My heart is in development, but my time spent at Electronic Arts opened my eyes to understanding how publishers work, the difficult decisions they need to make, and what’s important to them.

It changed my perception of how projects and relations should be managed.

I don’t think things change significantly if you’re an independent studio or owned by a publisher. In general it seems that projects are still managed in similar ways.

If you’re self-publishing you’re in a different position of course, and the death of publishers has long been suggested, but I don’t see that happening.

It could be argued that because of rising development costs and the difficulty in discovery across the social and mobile sectors, sugar daddies with access to investment money, and the power to build and control infrastructures and global marketing, will be as key to success as they were in the retail-only days.

SECURING INFLUENCE

In dealing with a developer, the publisher’s overriding need is to feel secure. It’s often making a huge bet on the game being made, and will do everything it can for assurance that it will get what it’s paying for.

Senior executives at a publisher stake their careers on projects they cannot closely control. So, obviously, a significant part of the role of the publisher is auditing the developer prior to a greenlight, and monitoring progress throughout development.

It seems to me that doing due diligence on a developer prior to a deal is really easy.

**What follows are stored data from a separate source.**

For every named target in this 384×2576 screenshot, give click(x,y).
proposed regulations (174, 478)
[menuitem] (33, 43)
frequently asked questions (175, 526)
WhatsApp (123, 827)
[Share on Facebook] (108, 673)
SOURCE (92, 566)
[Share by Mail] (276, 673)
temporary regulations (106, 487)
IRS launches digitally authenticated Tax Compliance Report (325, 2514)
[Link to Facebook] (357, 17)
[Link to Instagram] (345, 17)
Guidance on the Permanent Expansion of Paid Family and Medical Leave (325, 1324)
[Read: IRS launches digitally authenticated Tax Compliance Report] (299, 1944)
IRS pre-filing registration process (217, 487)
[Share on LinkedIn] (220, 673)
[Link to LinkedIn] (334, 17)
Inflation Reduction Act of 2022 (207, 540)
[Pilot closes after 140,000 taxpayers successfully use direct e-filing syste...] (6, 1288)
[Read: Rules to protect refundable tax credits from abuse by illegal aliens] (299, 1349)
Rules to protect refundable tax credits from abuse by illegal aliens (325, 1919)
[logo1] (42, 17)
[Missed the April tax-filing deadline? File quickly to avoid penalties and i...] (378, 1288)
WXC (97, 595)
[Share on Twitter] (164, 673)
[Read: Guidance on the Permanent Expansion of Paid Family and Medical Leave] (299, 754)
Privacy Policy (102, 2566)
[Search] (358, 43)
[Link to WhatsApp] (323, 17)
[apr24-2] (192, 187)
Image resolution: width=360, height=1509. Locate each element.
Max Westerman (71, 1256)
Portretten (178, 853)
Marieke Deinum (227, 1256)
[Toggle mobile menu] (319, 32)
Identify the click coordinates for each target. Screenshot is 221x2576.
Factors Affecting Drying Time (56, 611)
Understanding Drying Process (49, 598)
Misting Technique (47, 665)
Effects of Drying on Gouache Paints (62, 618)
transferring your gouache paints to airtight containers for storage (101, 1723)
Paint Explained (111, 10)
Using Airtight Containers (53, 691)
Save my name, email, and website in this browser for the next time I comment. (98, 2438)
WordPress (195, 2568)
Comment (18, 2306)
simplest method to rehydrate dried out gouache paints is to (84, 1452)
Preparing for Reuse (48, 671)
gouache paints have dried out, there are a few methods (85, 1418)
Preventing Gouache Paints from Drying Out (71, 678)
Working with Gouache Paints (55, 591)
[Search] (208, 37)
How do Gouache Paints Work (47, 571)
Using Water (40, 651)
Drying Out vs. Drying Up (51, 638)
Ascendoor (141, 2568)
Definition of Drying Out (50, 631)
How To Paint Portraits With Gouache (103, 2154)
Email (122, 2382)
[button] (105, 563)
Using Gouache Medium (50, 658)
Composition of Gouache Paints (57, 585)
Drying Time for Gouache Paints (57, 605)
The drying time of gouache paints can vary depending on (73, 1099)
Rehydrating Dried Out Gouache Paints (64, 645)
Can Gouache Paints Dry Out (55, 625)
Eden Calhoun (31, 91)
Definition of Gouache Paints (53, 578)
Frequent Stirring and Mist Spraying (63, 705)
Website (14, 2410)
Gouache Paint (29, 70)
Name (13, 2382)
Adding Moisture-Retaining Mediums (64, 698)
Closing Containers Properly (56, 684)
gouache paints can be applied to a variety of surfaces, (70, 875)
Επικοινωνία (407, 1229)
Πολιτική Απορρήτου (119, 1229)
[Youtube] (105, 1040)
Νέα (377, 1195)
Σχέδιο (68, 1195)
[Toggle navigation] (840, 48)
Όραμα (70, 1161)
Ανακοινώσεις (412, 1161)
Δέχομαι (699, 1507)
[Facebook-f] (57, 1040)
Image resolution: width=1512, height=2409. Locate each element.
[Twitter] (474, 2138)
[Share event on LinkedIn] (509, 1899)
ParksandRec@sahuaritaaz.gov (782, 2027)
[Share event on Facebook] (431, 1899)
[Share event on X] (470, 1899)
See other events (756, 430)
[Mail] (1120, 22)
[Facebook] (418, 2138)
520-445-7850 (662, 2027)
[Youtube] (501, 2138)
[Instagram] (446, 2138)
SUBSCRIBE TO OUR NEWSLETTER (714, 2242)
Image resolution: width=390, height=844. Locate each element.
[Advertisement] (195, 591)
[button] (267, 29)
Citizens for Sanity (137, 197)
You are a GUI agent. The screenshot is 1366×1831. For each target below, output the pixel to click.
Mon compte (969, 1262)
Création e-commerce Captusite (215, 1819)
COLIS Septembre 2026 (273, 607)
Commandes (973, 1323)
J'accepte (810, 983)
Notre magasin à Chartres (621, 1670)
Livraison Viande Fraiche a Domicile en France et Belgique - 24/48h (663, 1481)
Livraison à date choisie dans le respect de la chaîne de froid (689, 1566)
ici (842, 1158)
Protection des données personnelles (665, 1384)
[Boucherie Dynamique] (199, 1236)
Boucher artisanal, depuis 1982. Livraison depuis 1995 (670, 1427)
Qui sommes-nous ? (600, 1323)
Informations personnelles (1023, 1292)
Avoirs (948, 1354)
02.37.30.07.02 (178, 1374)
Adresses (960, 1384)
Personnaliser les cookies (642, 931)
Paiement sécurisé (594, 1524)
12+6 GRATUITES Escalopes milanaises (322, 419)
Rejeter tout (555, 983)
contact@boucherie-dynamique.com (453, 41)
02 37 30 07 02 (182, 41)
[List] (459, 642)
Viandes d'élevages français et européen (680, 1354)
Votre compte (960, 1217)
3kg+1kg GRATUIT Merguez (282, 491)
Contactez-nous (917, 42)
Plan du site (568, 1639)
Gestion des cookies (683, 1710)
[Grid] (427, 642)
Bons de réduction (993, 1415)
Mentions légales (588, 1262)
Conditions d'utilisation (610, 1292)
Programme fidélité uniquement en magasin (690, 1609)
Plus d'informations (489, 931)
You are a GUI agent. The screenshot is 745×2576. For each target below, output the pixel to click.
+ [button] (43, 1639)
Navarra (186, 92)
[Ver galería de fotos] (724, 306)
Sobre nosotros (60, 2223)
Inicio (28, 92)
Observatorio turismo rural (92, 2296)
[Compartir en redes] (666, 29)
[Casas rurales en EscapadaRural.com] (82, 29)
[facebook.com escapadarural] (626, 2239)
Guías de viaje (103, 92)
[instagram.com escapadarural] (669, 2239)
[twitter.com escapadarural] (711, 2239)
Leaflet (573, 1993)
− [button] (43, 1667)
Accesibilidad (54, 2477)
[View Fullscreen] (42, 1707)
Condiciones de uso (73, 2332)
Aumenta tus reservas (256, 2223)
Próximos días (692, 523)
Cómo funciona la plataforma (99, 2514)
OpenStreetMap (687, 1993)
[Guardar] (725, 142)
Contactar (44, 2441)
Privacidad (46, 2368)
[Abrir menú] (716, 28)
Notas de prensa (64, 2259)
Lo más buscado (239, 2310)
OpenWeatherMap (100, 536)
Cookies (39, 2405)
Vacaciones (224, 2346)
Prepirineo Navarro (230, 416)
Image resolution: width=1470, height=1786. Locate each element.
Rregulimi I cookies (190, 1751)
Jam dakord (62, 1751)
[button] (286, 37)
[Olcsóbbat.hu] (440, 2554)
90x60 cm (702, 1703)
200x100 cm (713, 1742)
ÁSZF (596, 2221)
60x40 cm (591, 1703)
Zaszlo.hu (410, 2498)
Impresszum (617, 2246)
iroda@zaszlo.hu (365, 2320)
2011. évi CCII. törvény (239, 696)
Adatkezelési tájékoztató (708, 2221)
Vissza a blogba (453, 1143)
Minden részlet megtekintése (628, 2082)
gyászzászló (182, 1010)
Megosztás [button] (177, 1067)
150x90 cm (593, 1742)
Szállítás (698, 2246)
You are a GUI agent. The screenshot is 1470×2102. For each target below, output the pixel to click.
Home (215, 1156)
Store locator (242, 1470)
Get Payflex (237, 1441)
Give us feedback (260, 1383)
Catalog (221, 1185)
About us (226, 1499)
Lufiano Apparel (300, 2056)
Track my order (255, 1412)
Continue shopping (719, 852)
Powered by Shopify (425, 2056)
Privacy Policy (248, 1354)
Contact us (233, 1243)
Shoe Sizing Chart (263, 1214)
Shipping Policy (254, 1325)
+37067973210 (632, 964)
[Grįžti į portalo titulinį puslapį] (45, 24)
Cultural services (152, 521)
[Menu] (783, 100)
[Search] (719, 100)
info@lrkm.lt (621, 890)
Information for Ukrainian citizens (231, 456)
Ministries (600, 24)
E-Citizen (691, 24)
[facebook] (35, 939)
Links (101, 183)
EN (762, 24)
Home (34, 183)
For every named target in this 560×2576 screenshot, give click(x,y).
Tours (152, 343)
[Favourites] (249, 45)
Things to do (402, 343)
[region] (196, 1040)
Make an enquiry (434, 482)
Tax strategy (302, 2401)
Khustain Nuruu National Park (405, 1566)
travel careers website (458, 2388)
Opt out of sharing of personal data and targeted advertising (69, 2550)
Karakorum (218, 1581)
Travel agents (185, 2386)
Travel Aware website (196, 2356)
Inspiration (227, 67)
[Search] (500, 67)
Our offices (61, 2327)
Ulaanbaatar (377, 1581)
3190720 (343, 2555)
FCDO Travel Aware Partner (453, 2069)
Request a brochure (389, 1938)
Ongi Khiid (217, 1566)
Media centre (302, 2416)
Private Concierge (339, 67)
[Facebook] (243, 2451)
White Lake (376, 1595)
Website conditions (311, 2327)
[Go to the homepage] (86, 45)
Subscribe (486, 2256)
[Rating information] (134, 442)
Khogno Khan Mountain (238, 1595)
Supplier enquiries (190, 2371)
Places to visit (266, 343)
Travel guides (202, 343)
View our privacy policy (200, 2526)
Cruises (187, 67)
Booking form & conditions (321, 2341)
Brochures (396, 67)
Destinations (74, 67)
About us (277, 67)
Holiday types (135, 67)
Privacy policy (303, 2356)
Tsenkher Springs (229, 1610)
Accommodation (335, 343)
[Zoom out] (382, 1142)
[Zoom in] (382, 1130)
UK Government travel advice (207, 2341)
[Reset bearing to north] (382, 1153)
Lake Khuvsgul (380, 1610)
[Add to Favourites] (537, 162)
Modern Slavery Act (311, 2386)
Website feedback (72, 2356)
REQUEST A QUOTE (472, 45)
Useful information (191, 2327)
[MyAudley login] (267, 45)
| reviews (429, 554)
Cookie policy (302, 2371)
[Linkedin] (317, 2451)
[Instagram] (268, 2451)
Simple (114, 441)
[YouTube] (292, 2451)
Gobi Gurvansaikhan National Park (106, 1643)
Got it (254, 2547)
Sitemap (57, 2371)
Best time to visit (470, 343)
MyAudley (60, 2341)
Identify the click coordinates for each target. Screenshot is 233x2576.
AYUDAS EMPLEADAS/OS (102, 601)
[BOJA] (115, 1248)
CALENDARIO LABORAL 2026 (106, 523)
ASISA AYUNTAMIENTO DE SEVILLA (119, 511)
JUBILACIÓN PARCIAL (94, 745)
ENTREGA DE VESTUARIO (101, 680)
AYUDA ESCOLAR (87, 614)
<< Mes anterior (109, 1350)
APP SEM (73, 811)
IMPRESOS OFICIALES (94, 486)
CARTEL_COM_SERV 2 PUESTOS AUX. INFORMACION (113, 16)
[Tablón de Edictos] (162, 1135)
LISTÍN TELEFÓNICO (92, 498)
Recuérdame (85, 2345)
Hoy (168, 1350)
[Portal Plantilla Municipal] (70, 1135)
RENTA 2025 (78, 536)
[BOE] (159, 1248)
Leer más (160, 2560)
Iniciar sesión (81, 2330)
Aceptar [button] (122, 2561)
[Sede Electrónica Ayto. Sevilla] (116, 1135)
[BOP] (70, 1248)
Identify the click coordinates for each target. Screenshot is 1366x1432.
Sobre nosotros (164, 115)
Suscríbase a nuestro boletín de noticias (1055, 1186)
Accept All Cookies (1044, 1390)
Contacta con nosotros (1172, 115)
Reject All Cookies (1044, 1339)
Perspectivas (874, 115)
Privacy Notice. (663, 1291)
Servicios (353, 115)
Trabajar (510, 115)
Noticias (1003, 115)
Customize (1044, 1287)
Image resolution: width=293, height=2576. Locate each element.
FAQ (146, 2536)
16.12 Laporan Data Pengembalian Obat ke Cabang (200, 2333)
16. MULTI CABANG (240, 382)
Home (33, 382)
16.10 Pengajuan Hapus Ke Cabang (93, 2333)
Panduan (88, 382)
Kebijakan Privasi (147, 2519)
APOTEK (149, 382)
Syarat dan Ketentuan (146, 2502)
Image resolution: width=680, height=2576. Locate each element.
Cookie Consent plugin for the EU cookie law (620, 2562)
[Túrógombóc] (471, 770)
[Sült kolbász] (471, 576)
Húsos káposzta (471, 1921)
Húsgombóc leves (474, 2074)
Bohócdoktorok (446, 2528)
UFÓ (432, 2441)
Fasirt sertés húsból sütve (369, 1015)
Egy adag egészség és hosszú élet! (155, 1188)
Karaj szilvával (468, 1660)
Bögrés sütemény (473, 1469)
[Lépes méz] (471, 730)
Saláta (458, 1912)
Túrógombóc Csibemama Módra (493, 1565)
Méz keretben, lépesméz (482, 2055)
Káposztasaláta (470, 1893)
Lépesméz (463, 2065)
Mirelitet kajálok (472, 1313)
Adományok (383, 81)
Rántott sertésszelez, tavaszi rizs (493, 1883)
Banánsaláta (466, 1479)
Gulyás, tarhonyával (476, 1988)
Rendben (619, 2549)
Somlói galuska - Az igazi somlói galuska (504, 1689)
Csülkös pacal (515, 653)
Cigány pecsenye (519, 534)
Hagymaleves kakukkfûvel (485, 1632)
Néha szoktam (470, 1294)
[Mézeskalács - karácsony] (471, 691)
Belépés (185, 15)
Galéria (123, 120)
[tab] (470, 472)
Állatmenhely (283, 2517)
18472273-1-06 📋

It depends on one simple component: track record.

I would suggest that in games development, you’re likely to get projects done at quality thresholds and delivery dates in a similar fashion to those that the key staff on the project have achieved before.

Of course there are exceptions, but in a world of complex, disruptive issues, if it were my money, I’d be spending it on people who have hit my expectations before. If you’re working with a 70 per cent average Metacritic team and wanting 85 per cent, you really have to understand what needs to change.

The least important part of due diligence prior to the greenlight? The high-level concept. Sure, the game needs to fit into a publisher’s portfolio, and be in a broad genre where the publisher feels it can succeed.

But beyond that, successful games are all about the detailed implementation, and not the high-level concept. Most games change direction significantly during pre-production, and often in production too.

There’s no point obsessing on a concept at an early stage if you’re entering a relationship where the creative staff at a developer have shown their capability previously.

GOING GREEN

Once the game is greenlit, the day-to-day relationship is all about trust, hitting milestones, communicating issues and demonstrating an understanding of the objectives.

In addition, the most important and successful strategy for a developer is to manage communications up into the higher echelons of the publisher. Week-to-week communications often happen with a ‘publishing producer’, who then reports back up the organisation.

But usually publishers will also have internal review sessions, often quarterly, where the real decision-makers at the company want to see and hear that their big bets will pay off.

These are a huge opportunity, and should be taken very seriously. If it’s not quarterly reviews it may be ‘royal visits’, when the publishing chiefs visit, or specific milestones that will be reviewed at a high level.

These reviews need to create a buzz. The internal excitement at a publisher about a game is vital, and it’s importance often underestimated. All the best staff want to be associated with a success, and in these days of focused portfolios, marketing support will evaporate if there’s no will for it to succeed.

If you have heads of marketing and production leaving a meeting going ‘Wow, it looked really good’, and then sitting on a plane with the CEO saying the same thing, you’ve succeeded.

There’s a lot more to say about good practice between developers and publishers, so hopefully it’s a topic to come back to soon. But try not to disappoint or fall out with your publisher – currently, in games development, there really aren’t plenty more fish in the sea.